Steil, 197 F.R.D. 445, 447 (D.Kan. 2000), citing Lawrence v. First Kansas Bank Trust Co., 169 F.R.D. 657, 664 (D.Kan. 1996). Thus, the fact that the interrogatory seeks mental impressions, conclusions or opinions, is not sufficient to sustain Defendant's objections.
City also objects on the basis that this interrogatory requires the City to comment on the conduct of a former defendant. As noted above, Larragoite sued both Heitman Properties of New Mexico, LTD, the management company involved in the Coronado Center, and STT, Inc., the company responsible for mall security, and the City of Albuquerque. Larragoite alleged "joint conduct." Thus, even though all parties other than the City have settled, the dispute between Larragoite and the City remains.
City argues that the only cause of action against the City is the claim of municipal liability under 42 U.S.C. § 1983, and that these claims are separate and distinct from claims of individual liability. Monell v. Dept. of Social Services of the City of New York, 436 U.S. 658, 691, 98 S.Ct. 2018 (1978).
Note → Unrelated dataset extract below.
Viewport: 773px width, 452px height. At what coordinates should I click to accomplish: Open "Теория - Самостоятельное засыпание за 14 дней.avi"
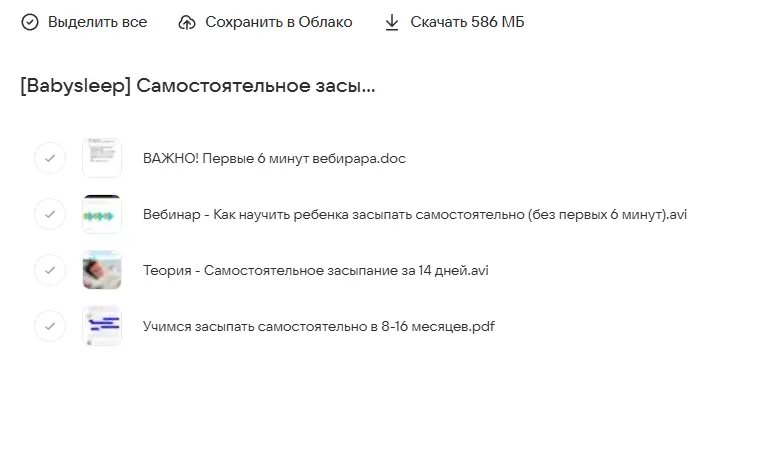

City argues that recovery from a municipality is limited to acts that the municipality has officially sanctioned or ordered, and that respondeat superior cannot form the basis of Section 1983 liability.
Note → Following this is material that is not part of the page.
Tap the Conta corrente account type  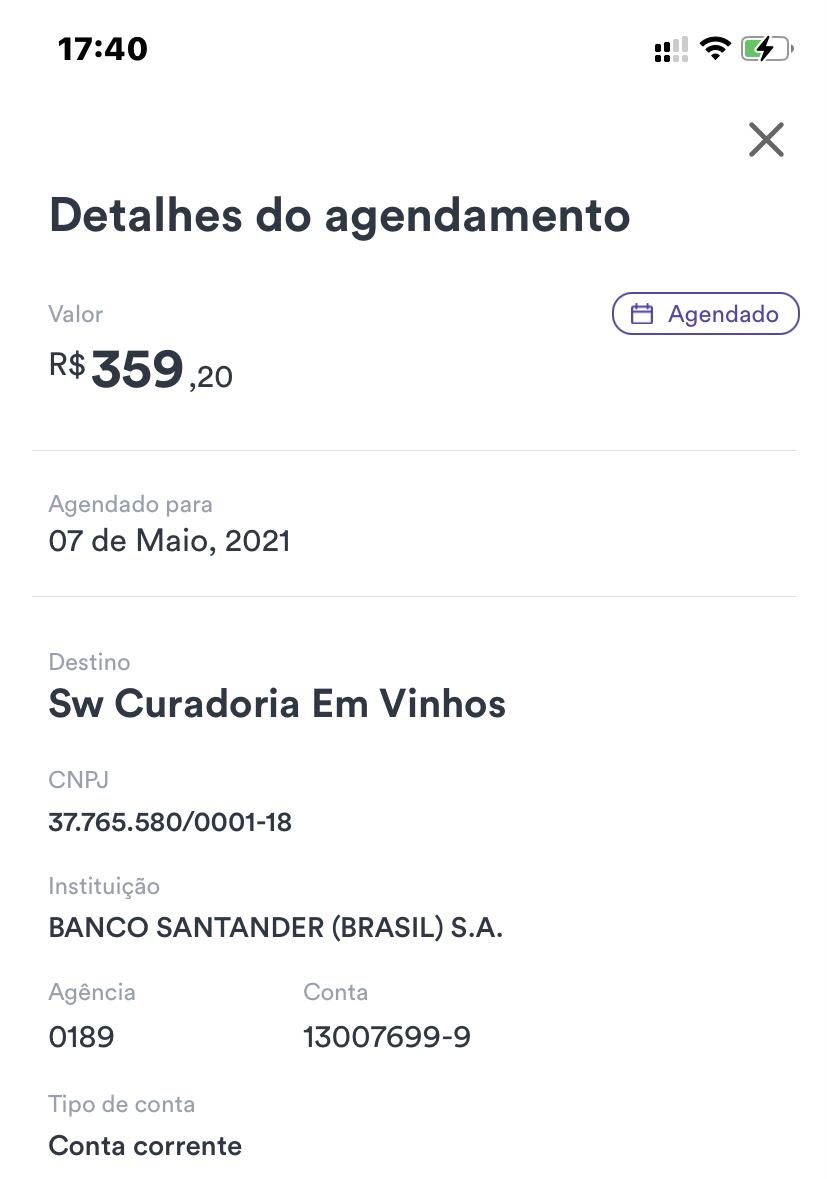pyautogui.click(x=145, y=1145)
The Court agrees with the City's legal assessment, but Larragoite's claims of joint activity by City police officers and private security guards keep this case alive. Thus, it is still appropriate for Larragoite to ask, as it does in Interrogatory No. 1, whether the City contends that the arrest and/or detention of Jacob Larragoite was lawful. As previously indicated, it is proper at this stage of the process for one party to ask the other party's opinion or contention relating to fact or to application of law to fact. Fed.R.Civ.P. 33(c). Moreover, the interrogatory may reasonably ask for the material or principal facts which support the party's contentions. IBP, Inc. v. Mercantile Bank of Topeka, 179 F.R.D. 316, 321 (D.Kan. 1998).
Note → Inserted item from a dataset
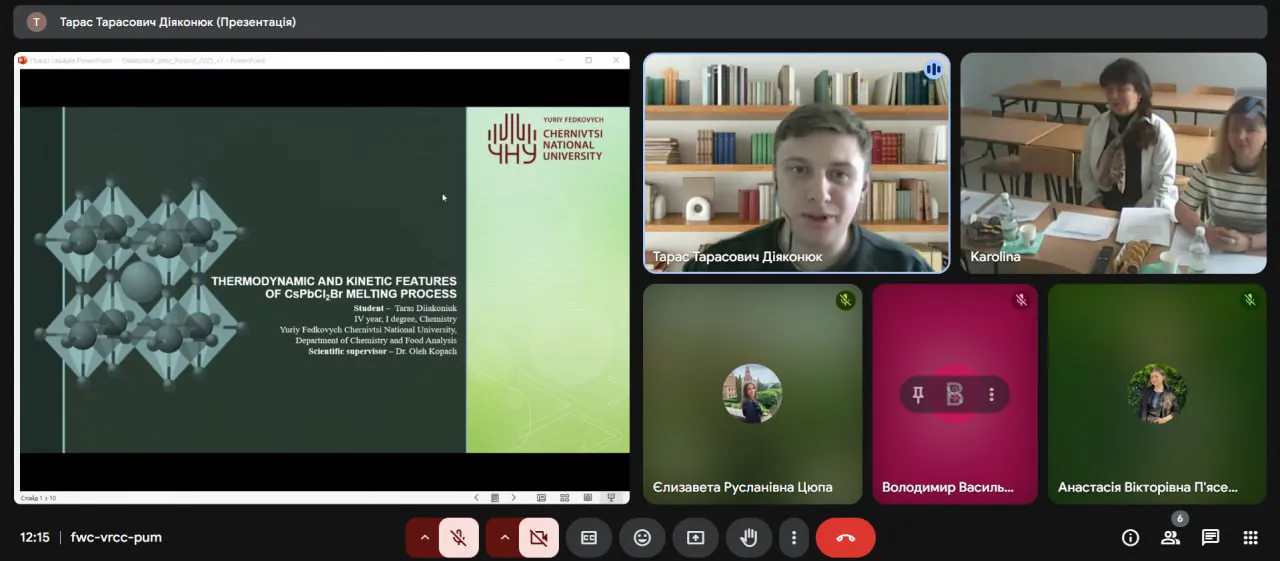Open the emoji reactions panel
1280x561 pixels.
pyautogui.click(x=642, y=538)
The Court will direct the City to answer Interrogatories 1 and 2. The Court, however, cautions, while a party may ask the opposing party to state the facts which support the party's contention, the interrogatory should not be read broadly enough "[t]o require specifically `each and every' fact in application of law to fact. . . . [because that] would too often require a laborious, time-consuming analysis, search, and description of incidental, secondary, and perhaps irrelevant and trivial details." IBP, Inc., 179 F.R.D. at 321. Thus, the City may express its opinion and state a basis for the opinion. The City need not state "each and every" basis or reason for its opinion.
Interrogatories 22 and 38 are different than Interrogatories 1 and 2. In the prior interrogatories, Larragoite appropriately asked for City's opinion concerning a particular set of facts, that is, the arrest/detention and handcuffing of Jacob Larragoite. The circumstances involving that incident are known to the parties. Thus, under a particular set of facts, Larragoite was asking City to state an opinion. "Requests for opinions or contentions that call for the application of law to fact are proper." Towner, 1995 WL 477700 at *3 (D.Kan. 1995).
The remaining interrogatories, however, simply ask City to state a legal opinion without specific regard to a set of facts. Rule 33(b) does not authorize a question that asks for a pure legal conclusion without application to the facts. Coles v. Jenkins, 179 F.R.D. 179, 181 (W.D.Va. 1998); Baker McKee Jansen Corr, Federal Rules Handbook, 580-81 (2001). The Court concludes that these two interrogatories are improper.
Thus, the Court grants Larragoite's motion to compel answers to Interrogatories 1 and 2; but denies Larragoite's motion to compel answers to Interrogatories 22 and 38. City should supplement its answers to Interrogatories 1 and 2 within ten days.